▸ RECORDS SUPPLIED:

▶

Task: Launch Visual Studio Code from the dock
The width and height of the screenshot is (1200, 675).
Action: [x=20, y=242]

◀
▶

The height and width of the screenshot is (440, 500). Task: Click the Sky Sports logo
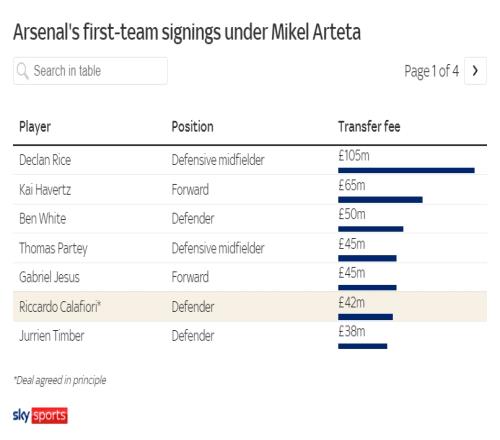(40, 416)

◀

▸ EXERCISE PROMPT: Copy out the lines of the records word for word, beginning at the line that has "Task: Launch Visual Studio Code from the dock" and stopping after the line that has "Action: [x=20, y=242]".

▸ TASK SOLUTION:
Task: Launch Visual Studio Code from the dock
The width and height of the screenshot is (1200, 675).
Action: [x=20, y=242]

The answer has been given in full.